言葉の作られ方そのものにも意味があるといいます。「サンバル・トゥクトゥク」は、石臼で材料をつく際の音を表す擬音語「トゥク」を重ねた言葉で、この繰り返しの調理作業が複数人で協力して行われる「マルシアラパリ」と呼ばれる相互扶助の伝統と結びついていると説明されています。また、儀式で用いられる「ナシ・ウパウパ」という丸い形のおにぎり状の料理は、その円形が生と先祖とのつながりの循環を象徴するとされ、白いもち米に椰子砂糖入りのすりおろしココナッツを添える「シプルットとインティ」の組み合わせは、純粋さと、大地に根ざした温かさや豊かさという対照的な意味の調和を表すと解釈されています。発酵食品である「ジョルック(発酵ドリアン)」や「タウチョ・マンダイリン(発酵大豆)」については、高温多湿な熱帯気候への適応であると同時に、じっくり時間をかける発酵の過程が忍耐や成熟といった生き方の比喩としても捉えられている、と述べられています。
この研究を読むうえで注意したいこと
この研究は、特定の食品の栄養価や健康効果を検証したものではなく、あくまで料理名という「言葉」を通じて文化や環境観を読み解く言語学・文化人類学的な研究です。著者ら自身も限界を挙げており、分析の中心が一人の主要な情報提供者への聞き取りに依拠している点は、視点が偏る可能性があるとして、複数の情報源を突き合わせる方法で補ったと説明しています。また調査期間が限られていたため、長期的な観察には至っておらず、今後より長期の研究が必要だとしています。一つの民族集団を対象にした事例研究であり、ここで示された解釈がマンダイリン料理全体や他の食文化にそのまま当てはまるとは限らない点にも留意が必要です。
まとめ
この研究は、マンダイリン料理の名前が材料や調理法の情報だけでなく、協力し合う精神や自然との向き合い方、先祖への敬意といった価値観を伝える手段になっていることを、言語学的な分析を通じて示しました。研究チームは、こうした伝統料理の語彙を記録し保存することが、地域固有の知識を守り、他の民族料理の研究にも応用できる枠組みになりうると位置づけています。
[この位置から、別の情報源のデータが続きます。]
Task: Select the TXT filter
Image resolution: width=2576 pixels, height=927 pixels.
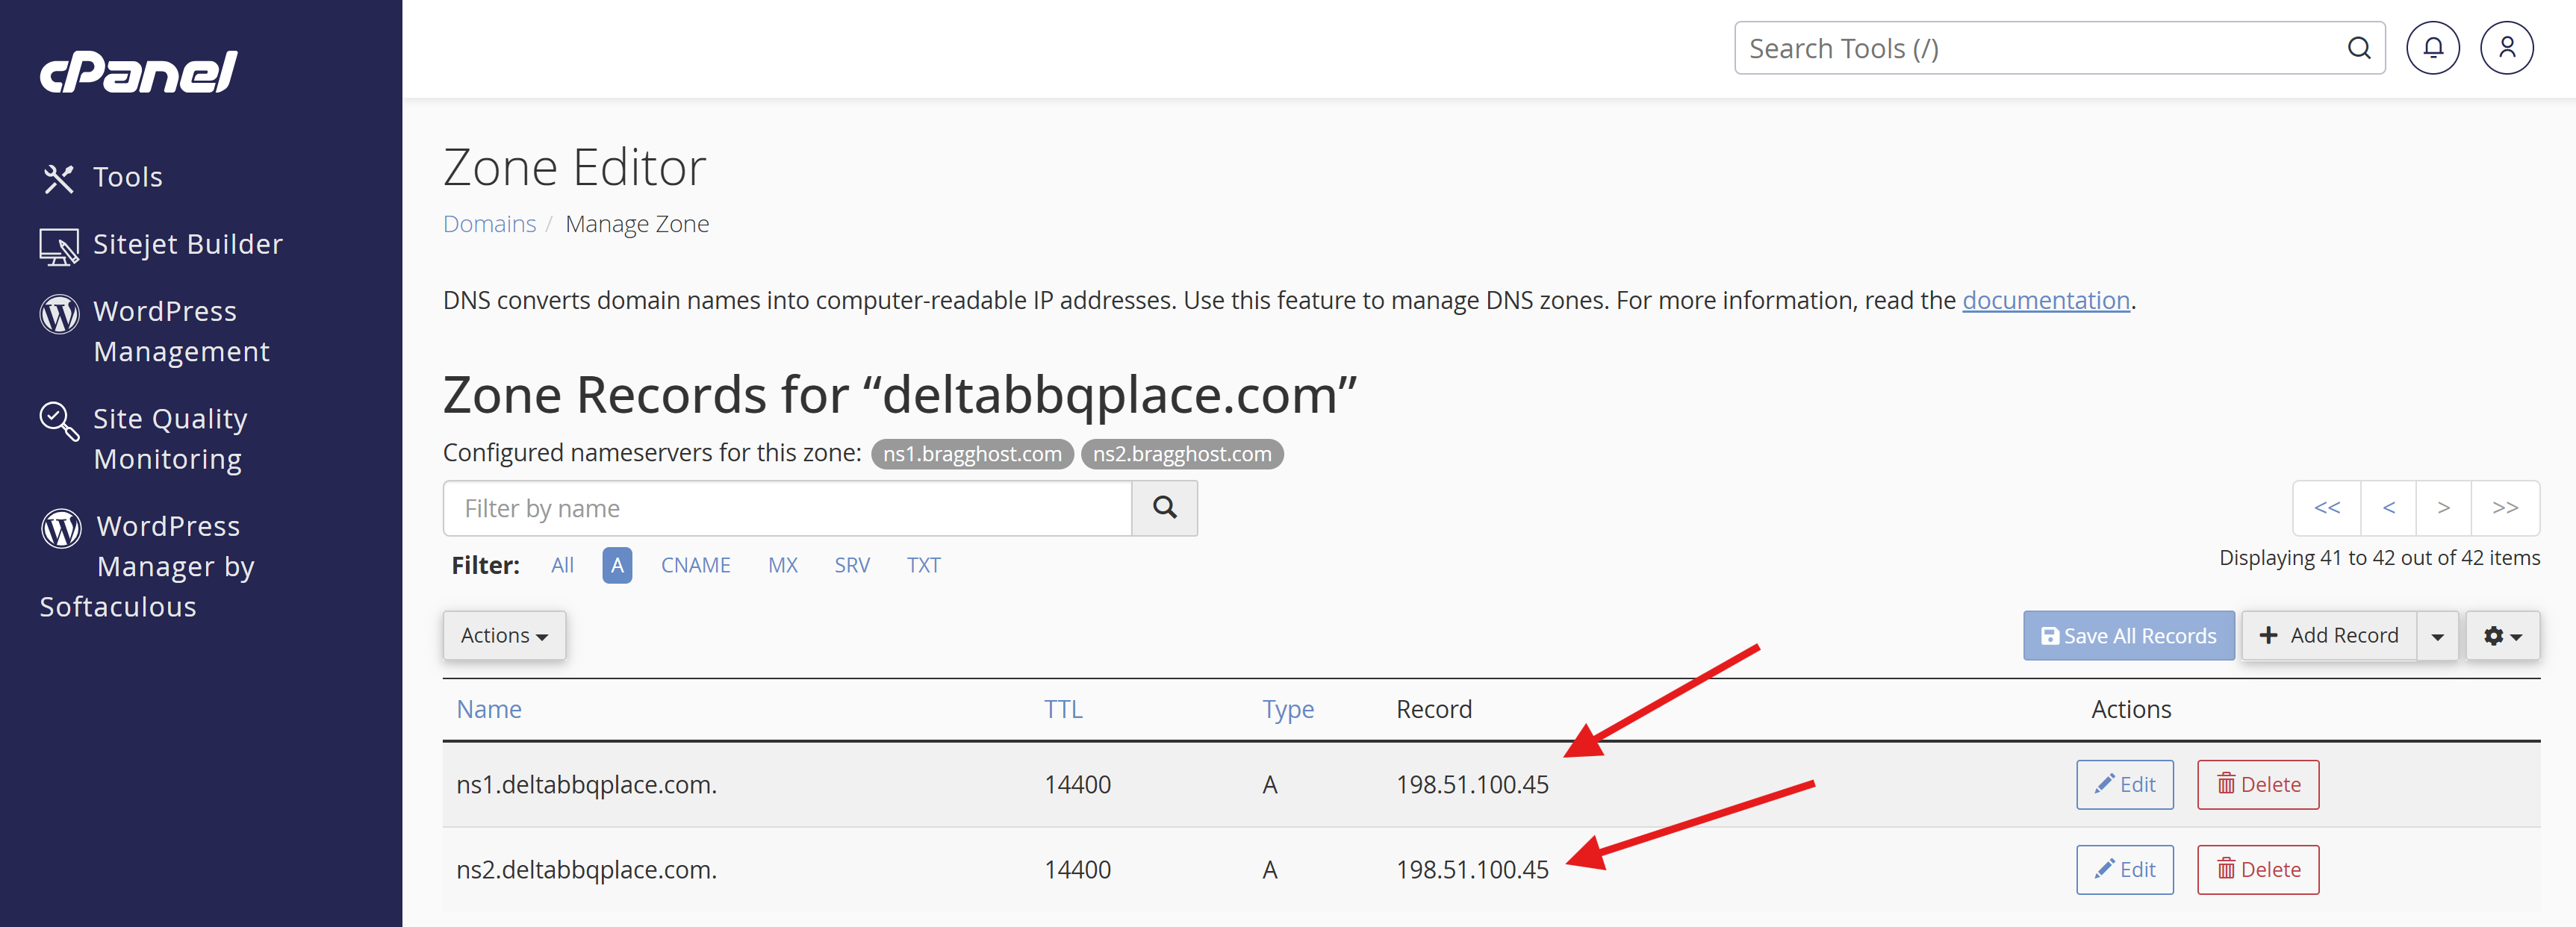Action: click(x=923, y=565)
※本記事は原著論文の翻訳ではなく、研究内容を独自に解説したものです。参考文献:Alvy Mawaddah, Laraiba Nasution, Abdul Gapur. Lexical and Symbolic Meanings of Dish Names in Mandailing Cuisine: An Ecolinguistic Study. セルト:ア・ジャーナル・オブ・カルチャー・イングリッシュ・ランゲージ・ティーチング・アンド・リテラチャー (2026). DOI: 10.24167/celt.v26i1.14130. 原著ライセンス: cc-by.